- Dataset extract:
------------------------------------------------

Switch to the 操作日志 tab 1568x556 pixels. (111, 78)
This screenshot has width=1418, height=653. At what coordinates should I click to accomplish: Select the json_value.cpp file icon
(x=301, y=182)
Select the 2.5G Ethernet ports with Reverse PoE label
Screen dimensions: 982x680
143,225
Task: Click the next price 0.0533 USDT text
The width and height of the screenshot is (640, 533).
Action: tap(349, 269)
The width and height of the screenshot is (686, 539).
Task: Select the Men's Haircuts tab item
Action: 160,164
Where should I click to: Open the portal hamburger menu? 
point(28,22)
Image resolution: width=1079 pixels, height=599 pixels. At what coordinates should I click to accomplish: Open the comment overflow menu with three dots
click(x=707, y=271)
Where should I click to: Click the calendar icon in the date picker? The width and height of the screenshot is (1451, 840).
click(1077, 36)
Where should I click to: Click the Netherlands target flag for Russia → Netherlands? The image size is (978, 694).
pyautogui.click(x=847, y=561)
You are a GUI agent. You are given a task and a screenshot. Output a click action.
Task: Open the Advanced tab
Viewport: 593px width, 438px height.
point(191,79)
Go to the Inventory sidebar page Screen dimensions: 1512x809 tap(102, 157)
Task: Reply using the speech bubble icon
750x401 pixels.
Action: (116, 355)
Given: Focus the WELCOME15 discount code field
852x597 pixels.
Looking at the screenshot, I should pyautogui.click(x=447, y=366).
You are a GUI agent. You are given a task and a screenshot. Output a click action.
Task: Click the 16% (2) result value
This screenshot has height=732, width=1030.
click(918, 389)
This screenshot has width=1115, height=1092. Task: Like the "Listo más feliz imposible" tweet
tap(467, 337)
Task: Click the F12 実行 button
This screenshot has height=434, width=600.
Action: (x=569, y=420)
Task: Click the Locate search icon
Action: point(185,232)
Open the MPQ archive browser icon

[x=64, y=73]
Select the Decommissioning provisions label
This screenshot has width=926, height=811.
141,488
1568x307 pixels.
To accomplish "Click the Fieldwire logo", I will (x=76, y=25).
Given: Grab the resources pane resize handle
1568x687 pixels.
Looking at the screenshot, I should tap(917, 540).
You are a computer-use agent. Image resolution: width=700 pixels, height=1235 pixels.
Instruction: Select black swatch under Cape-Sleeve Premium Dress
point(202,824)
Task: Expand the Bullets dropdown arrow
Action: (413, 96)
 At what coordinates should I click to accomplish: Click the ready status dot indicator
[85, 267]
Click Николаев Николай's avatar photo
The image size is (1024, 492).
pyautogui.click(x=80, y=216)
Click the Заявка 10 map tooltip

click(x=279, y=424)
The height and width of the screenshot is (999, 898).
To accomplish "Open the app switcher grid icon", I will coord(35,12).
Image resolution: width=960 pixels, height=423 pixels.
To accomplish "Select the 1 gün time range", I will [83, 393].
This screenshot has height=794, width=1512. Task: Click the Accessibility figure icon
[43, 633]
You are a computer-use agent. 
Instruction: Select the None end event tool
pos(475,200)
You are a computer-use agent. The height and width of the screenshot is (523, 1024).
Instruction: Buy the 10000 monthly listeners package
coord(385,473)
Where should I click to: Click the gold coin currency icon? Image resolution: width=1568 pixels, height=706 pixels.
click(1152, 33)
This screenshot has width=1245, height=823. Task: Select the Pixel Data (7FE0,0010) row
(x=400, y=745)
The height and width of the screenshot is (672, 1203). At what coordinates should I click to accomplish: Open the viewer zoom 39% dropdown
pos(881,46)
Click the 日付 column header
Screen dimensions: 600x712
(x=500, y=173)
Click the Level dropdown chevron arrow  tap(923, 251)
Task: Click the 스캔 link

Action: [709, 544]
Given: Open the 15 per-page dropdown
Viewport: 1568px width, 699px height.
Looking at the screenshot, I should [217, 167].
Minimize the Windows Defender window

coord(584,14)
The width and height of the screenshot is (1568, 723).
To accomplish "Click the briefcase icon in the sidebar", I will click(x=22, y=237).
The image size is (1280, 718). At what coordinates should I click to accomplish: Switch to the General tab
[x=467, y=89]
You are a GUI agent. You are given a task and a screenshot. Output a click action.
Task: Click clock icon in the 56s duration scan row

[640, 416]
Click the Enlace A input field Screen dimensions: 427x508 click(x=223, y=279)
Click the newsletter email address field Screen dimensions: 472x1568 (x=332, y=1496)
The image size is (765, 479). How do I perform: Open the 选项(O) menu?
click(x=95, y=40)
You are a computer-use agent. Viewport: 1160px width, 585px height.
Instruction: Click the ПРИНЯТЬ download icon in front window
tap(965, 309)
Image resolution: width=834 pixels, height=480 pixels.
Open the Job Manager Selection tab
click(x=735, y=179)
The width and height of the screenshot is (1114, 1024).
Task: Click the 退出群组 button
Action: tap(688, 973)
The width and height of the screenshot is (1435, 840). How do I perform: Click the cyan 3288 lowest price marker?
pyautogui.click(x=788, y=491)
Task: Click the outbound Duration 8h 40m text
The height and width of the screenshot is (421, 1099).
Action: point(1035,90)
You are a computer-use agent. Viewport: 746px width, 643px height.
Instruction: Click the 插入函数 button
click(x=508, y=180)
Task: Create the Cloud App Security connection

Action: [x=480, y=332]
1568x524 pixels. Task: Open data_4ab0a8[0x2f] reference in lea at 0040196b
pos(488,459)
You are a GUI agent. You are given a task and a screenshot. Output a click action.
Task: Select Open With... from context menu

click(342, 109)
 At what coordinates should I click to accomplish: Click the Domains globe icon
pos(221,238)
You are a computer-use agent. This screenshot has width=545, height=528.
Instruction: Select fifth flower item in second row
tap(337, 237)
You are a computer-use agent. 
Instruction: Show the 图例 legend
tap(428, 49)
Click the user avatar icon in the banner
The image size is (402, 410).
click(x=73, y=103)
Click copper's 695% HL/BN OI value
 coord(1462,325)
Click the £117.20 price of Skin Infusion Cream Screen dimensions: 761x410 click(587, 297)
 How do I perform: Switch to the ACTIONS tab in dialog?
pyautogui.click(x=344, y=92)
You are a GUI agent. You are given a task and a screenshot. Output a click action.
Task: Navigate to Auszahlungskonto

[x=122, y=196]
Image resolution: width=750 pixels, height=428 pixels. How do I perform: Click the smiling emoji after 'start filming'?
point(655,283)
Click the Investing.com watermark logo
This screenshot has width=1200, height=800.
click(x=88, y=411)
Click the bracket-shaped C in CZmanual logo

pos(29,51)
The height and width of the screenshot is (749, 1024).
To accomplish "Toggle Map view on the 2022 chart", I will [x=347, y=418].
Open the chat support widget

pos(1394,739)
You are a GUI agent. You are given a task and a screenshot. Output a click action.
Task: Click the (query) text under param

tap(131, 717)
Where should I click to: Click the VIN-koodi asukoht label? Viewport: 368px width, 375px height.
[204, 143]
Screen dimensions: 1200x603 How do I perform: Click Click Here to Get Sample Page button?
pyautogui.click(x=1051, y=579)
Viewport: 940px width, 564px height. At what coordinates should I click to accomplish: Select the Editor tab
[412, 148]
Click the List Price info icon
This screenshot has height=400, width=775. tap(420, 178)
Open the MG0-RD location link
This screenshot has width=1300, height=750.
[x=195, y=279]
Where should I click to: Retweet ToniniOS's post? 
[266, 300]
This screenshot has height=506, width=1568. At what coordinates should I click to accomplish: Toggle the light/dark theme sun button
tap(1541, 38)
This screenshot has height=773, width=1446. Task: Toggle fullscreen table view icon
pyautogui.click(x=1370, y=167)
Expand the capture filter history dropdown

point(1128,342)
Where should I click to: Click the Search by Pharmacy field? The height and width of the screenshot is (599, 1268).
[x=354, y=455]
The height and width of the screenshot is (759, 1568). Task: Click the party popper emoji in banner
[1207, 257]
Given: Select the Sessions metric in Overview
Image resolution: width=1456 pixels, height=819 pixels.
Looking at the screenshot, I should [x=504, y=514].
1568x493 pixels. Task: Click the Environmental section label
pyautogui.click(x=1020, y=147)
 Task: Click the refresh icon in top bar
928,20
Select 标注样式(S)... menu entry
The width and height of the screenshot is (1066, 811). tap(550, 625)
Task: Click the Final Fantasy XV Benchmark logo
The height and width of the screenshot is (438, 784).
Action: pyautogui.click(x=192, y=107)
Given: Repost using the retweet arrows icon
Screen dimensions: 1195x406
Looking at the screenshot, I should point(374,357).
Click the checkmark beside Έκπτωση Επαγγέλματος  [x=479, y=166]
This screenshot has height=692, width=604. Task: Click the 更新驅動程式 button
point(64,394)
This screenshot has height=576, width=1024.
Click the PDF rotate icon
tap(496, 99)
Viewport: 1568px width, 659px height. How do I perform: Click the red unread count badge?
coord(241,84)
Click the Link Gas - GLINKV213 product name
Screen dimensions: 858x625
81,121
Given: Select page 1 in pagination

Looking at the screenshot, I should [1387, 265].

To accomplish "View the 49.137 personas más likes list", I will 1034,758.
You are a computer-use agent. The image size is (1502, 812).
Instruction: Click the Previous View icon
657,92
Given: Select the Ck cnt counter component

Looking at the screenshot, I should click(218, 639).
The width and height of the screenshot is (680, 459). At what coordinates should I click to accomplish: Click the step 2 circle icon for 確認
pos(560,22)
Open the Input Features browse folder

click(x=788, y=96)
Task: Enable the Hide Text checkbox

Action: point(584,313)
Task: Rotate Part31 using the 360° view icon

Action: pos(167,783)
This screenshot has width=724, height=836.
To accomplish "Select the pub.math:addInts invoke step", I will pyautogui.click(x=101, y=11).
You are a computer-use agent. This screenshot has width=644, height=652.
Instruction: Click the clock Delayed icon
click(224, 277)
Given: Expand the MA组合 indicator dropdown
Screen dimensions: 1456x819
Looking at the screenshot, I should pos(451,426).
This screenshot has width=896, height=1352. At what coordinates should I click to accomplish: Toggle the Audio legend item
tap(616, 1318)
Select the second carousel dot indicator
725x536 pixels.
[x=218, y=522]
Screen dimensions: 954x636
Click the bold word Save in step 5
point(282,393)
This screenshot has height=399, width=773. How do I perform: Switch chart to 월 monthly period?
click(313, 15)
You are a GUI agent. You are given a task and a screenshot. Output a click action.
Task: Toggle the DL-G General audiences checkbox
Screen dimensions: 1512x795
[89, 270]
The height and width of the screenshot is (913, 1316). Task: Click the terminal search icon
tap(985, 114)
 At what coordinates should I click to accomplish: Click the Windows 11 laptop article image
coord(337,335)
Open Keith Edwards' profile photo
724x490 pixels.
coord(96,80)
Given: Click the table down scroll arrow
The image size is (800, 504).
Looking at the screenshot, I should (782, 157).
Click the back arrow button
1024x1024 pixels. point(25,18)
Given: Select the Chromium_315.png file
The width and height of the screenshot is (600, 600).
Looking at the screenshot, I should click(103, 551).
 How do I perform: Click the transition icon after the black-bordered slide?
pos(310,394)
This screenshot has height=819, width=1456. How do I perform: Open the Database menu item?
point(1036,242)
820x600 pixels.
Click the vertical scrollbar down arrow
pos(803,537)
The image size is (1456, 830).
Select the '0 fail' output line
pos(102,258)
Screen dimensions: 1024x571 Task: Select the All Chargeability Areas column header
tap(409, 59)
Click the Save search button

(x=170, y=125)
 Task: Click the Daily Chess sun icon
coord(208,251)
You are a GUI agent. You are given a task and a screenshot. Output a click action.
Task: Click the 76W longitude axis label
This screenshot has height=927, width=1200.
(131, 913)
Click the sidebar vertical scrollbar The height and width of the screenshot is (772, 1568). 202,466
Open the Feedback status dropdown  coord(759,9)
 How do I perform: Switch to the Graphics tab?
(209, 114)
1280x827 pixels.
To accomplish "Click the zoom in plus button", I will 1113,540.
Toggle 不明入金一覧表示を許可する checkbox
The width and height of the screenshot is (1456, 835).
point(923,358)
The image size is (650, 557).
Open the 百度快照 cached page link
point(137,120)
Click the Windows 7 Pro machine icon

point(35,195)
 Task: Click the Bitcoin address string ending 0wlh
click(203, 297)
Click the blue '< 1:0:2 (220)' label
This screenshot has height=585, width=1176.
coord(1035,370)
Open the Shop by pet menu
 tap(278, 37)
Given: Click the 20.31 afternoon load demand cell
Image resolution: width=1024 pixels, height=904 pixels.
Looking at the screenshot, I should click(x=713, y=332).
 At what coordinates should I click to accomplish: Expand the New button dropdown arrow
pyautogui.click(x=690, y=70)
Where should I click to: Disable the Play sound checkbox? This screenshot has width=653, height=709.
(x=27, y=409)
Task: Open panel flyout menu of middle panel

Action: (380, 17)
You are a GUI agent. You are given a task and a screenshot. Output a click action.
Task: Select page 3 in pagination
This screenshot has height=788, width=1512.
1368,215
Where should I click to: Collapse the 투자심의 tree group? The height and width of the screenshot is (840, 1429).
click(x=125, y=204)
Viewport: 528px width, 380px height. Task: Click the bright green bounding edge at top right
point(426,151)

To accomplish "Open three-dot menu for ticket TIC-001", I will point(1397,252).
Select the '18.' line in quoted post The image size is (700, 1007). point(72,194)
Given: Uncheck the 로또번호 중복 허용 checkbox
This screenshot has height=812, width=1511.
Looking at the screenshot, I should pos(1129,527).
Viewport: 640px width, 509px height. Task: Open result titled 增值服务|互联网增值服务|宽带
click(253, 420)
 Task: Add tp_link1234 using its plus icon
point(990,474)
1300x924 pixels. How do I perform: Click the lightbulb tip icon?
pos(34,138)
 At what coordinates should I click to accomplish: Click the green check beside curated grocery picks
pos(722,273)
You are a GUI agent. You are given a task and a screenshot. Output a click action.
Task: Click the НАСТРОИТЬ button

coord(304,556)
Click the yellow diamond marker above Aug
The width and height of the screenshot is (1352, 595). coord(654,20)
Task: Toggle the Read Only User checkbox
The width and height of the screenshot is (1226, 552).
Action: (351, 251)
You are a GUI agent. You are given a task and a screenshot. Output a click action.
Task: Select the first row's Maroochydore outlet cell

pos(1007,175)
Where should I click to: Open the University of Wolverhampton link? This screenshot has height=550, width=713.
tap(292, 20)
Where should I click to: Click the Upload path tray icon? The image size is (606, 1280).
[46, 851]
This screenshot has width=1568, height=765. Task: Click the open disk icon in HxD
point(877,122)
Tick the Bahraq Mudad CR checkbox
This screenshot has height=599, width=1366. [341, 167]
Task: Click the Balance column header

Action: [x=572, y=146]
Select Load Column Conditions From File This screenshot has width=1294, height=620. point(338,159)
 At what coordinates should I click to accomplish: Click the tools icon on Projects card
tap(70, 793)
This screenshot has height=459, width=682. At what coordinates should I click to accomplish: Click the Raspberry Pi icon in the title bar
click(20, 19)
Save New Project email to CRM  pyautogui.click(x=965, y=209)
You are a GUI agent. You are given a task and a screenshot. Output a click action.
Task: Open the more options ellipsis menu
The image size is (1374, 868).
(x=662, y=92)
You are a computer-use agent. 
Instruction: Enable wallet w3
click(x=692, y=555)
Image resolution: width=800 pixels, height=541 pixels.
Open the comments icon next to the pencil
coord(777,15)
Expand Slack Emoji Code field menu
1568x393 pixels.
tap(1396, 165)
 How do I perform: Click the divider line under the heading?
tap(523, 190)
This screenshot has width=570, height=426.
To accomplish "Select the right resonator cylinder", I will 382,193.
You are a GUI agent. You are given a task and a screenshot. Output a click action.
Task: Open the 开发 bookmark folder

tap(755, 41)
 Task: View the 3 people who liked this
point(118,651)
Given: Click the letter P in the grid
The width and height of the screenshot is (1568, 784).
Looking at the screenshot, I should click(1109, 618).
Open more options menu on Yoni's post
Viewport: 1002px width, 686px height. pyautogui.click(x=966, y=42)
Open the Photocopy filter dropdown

------------------------------------------------

Copy out the material, beginning with the line containing "Click the newsletter" and continuing through the line containing "Action: tap(688, 973)", with both of those lines included and nothing altered.

- Answer to the exercise:
Click the newsletter email address field Screen dimensions: 472x1568 (x=332, y=1496)
The image size is (765, 479). How do I perform: Open the 选项(O) menu?
click(x=95, y=40)
You are a computer-use agent. Viewport: 1160px width, 585px height.
Instruction: Click the ПРИНЯТЬ download icon in front window
tap(965, 309)
Image resolution: width=834 pixels, height=480 pixels.
Open the Job Manager Selection tab
click(x=735, y=179)
The width and height of the screenshot is (1114, 1024).
Task: Click the 退出群组 button
Action: tap(688, 973)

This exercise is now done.